* _Work to complete_: Scan the records that follow, and whenever a line has the word "from", copy it.
─── Exercise data
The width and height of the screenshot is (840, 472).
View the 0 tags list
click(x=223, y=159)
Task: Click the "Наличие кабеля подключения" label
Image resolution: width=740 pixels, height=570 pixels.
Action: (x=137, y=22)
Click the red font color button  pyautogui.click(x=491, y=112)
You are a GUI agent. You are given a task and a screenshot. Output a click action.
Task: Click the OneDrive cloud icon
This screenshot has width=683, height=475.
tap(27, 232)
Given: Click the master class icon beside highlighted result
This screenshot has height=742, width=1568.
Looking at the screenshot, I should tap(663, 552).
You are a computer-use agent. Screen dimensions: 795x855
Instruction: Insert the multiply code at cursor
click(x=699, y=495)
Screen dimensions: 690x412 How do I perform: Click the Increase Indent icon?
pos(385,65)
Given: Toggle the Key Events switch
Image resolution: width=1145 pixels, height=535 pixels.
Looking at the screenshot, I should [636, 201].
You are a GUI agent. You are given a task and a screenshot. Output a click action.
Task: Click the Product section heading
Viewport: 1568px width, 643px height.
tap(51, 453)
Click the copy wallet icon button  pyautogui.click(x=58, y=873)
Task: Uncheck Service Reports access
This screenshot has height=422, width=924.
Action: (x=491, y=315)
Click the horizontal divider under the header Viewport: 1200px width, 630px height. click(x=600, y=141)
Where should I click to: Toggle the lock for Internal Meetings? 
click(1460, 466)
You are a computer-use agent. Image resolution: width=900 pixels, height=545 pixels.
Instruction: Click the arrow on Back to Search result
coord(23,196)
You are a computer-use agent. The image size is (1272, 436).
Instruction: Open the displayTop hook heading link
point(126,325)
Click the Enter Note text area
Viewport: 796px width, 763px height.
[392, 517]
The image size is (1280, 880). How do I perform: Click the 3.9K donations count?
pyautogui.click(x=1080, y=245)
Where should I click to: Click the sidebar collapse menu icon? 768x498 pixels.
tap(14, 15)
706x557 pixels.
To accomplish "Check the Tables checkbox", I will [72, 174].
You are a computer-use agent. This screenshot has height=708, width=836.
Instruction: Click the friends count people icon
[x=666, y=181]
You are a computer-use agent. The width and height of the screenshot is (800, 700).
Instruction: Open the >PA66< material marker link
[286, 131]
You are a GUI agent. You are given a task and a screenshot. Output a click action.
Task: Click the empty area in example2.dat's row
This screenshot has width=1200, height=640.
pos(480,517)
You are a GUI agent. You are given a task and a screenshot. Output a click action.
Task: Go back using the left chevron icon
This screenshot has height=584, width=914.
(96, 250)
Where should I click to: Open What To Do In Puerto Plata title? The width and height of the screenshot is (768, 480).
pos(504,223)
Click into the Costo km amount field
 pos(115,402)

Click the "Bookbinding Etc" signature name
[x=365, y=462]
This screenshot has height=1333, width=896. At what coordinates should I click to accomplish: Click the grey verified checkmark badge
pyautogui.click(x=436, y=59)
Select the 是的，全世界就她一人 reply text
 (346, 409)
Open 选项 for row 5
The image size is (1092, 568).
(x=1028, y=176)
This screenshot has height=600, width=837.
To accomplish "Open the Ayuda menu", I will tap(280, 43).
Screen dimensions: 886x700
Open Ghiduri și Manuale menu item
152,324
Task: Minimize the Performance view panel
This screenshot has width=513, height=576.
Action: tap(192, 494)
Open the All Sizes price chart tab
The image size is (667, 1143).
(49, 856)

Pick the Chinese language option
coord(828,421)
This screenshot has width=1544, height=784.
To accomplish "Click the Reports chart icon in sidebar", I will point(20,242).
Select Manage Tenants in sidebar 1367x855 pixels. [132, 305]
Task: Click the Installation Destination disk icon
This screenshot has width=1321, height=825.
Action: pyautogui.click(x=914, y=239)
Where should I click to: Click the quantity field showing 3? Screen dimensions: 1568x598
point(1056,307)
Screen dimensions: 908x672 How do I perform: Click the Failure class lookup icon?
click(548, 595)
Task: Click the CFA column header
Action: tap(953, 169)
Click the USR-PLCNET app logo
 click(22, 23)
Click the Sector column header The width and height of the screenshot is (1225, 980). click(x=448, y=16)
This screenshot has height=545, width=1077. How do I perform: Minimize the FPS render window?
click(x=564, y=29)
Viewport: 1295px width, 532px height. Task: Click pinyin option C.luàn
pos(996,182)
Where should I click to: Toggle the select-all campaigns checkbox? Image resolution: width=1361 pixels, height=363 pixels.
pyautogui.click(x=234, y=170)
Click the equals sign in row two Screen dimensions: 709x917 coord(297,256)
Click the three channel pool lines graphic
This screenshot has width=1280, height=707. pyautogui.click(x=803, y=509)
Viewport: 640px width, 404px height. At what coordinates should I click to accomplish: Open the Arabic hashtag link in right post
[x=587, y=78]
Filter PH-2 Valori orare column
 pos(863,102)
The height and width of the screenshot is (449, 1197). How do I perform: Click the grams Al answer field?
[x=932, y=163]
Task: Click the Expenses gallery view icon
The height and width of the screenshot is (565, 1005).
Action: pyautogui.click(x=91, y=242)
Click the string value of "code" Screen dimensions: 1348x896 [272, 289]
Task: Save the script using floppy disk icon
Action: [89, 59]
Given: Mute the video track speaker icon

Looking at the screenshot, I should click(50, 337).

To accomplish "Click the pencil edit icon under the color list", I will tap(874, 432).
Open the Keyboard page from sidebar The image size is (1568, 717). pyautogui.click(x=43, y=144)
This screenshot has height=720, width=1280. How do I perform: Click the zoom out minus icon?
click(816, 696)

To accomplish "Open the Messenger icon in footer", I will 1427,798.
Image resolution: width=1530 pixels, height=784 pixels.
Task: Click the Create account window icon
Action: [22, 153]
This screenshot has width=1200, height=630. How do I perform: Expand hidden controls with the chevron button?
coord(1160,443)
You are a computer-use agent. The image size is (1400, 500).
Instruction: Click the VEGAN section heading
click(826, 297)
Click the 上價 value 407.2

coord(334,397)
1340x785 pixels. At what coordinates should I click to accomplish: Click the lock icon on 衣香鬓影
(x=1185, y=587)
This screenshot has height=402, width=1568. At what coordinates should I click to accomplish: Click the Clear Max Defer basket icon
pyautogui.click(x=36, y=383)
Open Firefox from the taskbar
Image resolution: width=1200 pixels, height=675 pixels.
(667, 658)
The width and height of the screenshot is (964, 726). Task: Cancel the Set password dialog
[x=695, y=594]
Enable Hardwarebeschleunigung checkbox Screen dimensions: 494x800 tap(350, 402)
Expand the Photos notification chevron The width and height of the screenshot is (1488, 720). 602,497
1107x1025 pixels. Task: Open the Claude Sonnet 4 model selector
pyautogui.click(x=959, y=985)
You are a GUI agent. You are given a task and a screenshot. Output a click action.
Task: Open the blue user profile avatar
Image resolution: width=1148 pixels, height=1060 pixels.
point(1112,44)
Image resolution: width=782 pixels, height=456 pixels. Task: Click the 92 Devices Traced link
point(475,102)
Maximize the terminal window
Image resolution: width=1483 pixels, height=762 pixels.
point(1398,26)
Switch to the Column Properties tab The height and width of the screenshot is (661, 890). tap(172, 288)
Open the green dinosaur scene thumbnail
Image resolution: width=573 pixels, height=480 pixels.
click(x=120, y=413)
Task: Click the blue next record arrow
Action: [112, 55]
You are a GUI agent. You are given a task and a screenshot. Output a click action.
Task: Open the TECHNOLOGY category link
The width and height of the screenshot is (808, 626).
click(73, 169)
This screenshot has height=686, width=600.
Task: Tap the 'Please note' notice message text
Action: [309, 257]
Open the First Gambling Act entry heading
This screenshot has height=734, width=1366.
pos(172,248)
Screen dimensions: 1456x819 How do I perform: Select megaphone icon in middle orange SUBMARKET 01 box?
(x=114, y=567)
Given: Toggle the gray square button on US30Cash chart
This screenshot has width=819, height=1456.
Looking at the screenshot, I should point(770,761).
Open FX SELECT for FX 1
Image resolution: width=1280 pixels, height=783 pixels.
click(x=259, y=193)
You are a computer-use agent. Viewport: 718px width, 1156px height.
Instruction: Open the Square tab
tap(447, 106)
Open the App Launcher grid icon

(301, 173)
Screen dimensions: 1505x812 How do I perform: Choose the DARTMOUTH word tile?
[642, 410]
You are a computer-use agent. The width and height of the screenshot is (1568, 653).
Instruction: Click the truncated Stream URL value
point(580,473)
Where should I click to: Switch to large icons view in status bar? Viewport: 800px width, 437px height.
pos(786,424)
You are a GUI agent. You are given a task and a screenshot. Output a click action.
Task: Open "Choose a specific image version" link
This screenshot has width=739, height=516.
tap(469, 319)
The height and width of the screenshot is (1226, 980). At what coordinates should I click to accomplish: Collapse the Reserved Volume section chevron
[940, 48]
──────
* _Task answer_:
Open the Keyboard page from sidebar The image size is (1568, 717). pyautogui.click(x=43, y=144)
Open Firefox from the taskbar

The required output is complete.